The firm’s initial deployment of OAuth and OpenID Connect will only support OIDC related scopes( i.e. openid, profile, address, email, and phone) , but will not support the inclusion of authorization information via ‘scopes’ . This informed decision has been made considering the effort required to support scopes for a wide variety of applications at a large scale enterprise level. This feature will be made available in the future releases after considerable research and development has been put in to make the process efficient and scalable.
The clients are allowed to only choose one among Authorization code grant, refresh grant in support of Authorization Code grant, Authorization code grant with PKCE , Client Credentials grant and Device Authorization grant. A conscious decision has been made to NOT support Resource Owner Password Credentials grant type. With Client Credentials grant type, OAuth2 client by itself becomes an identity which can have implications on reporting and auditing. Policies have been put in place to avoid improper management of clients that can lead to unclear ownership and inability to track client credentials.
For a variety of flows, an OAuth2 Client must authenticate itself with an OAuth2 Authorization Server. Typical means of client authentication include a shared secret, client certificates/mutual TLS, and recently a private key JWT. With a shared secret, there is a large operational burden and a security risk as secret sharing among parties is difficult to do right. Mutual TLS setups are brittle and burdensome from an operational perspective. Hence we advocate the use of private key JWT for client authentication.
Considerable effort has been put into formulating policies around the available claims in the id tokens and access tokens. As the firm offers a wide range of identity stores, it becomes extremely important to emit identities in a consistent and repeatable way. The aim of these policies is to convey identity to applications in a manner agnostic to identity stores and to decouple applications from authentication mechanisms, yet preserve authentication context.
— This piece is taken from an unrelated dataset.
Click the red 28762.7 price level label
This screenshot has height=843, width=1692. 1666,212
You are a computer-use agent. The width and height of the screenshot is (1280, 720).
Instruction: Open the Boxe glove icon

OpenID Tokens, per specification, are in JWT format. Access tokens can either be in JWT format or can be an opaque reference token. The pros and cons of different formats were investigated and accordingly policies were formulated for online vs offline access token validation. Similarly many other aspects of the OAuth2.0/OIDC have been explored and appropriate security policies have been agreed upon for efficient deployment of these standards that can cater to a wide variety of demands from the clients.